The assignments, which the petitioner contends effectively transferred 750 shares of the stock of the Hughes Tool Company to that company, while conveying the interests of the assignors in the residuary estate, merely gave to the assignee the right to receive that which they would otherwise have received upon the distribution of the estate. In the meantime, the petitioner was accountable to neither assignors nor assignee for income (including the dividends in question) upon the corpus of the estate, even though all or a portion of such income eventually went into the residuary estate. See In re Brooklyn Trust Co., 166 N. Y. S. 513; 179 App. Div. 262. They had no present interest in the income of the estate during the period of administration and such income was taxable to the petitioner. Since the income in question " would eventually go to taxable persons," the instant proceedings are distinguishable from Lederer v. Stockton, 260 U. S. 3, and Bowers v. Slocum, 20 Fed. (2d) 350, wherein it was held that the income there sought to be taxed would go to residuary legatees that were tax-exempt.
The crediting of the full amount of the dividends on the decedent's stock in the taxable years to the petitioner and the apparent solvency of the Hughes Tool Company, when considered in the light of the above authorities, leads us to the conclusion that petitioner could have demanded and received payment of the amounts in question at any time and that the dividends were "constructively received " in the taxable years under consideration. Cf. Commissioner of Internal Revenue v. Bingham, 35 Fed. (2d) 503; certiorari denied, 281 U. S. 729. While it is true that bookkeeping entries do not make income of that which is not in fact income, the converse is also true, and the debit entries upon the books of the Hughes Tool Company in a subsequent year did not change the income status of the amounts credited to the petitioner in the taxable years before us. The respondent's determination on this point is sustained.

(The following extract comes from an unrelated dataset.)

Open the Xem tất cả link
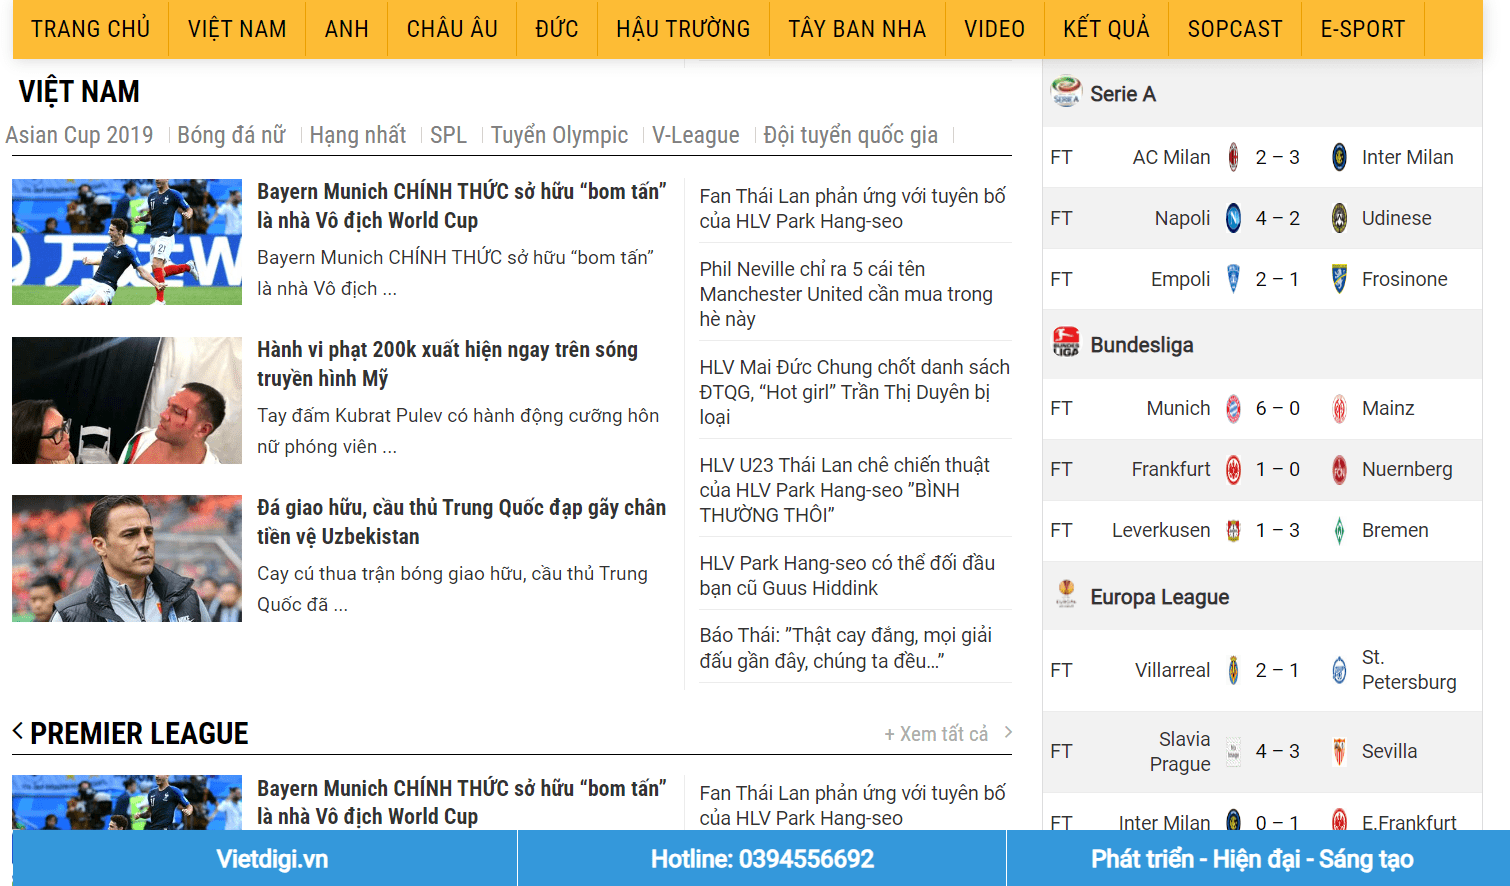This screenshot has height=886, width=1510. 936,734
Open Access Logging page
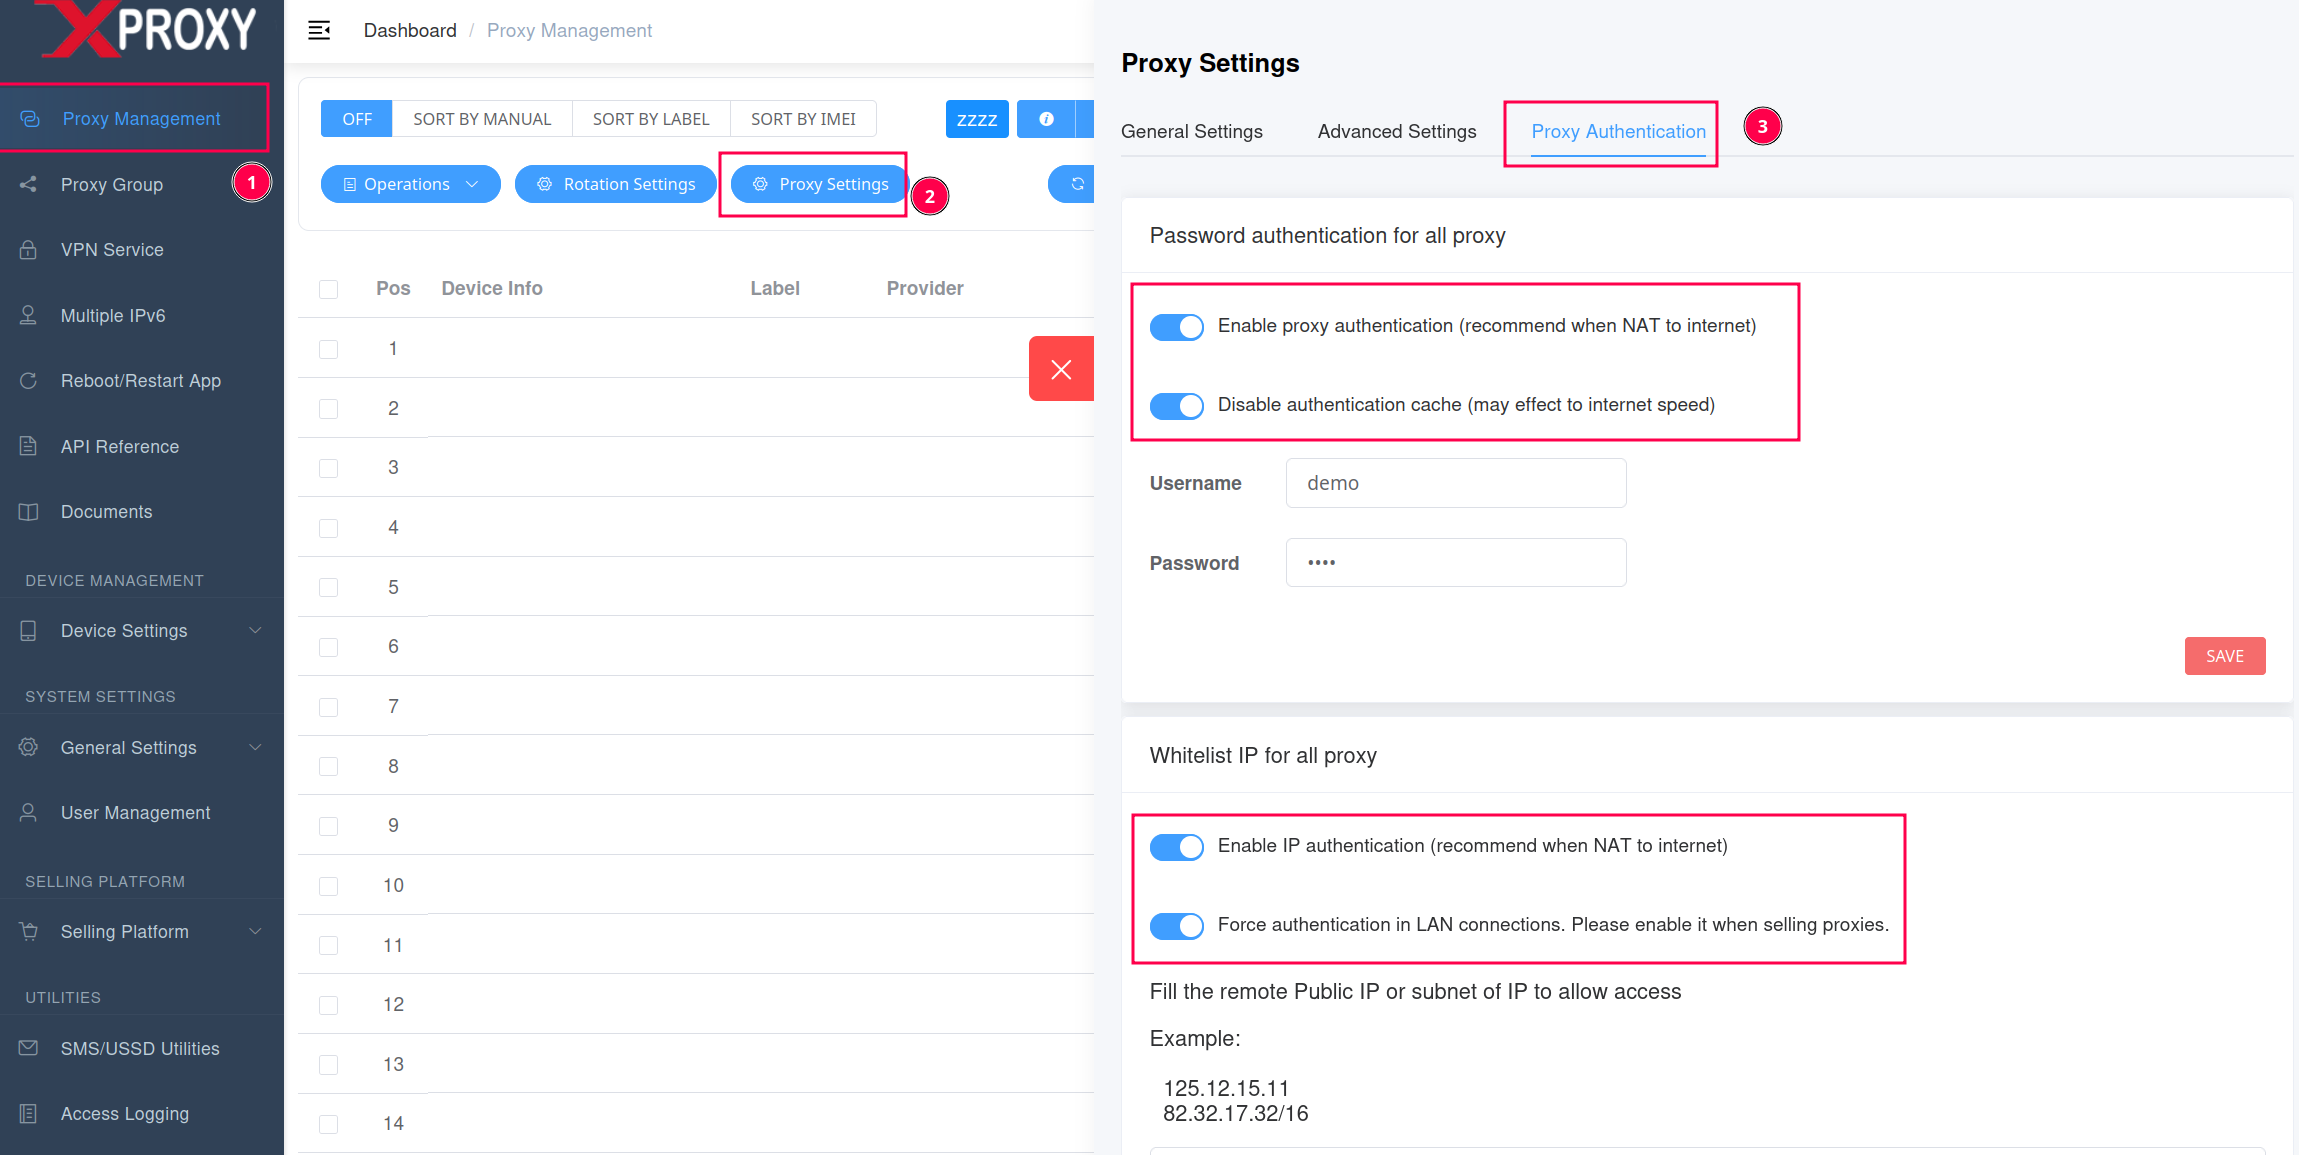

Certain facts were stipulated regarding a second point in issue. The respondent on brief states that the "question relating to the disallowance by the Commissioner of a claimed deduction in 1924, aggregating $22,000 for fees paid by the petitioner to attorneys and accountants has been settled by a stipulation filed with the Board on December 28, 1931." The Board can not determine from the stipulation what the agreement between counsel is.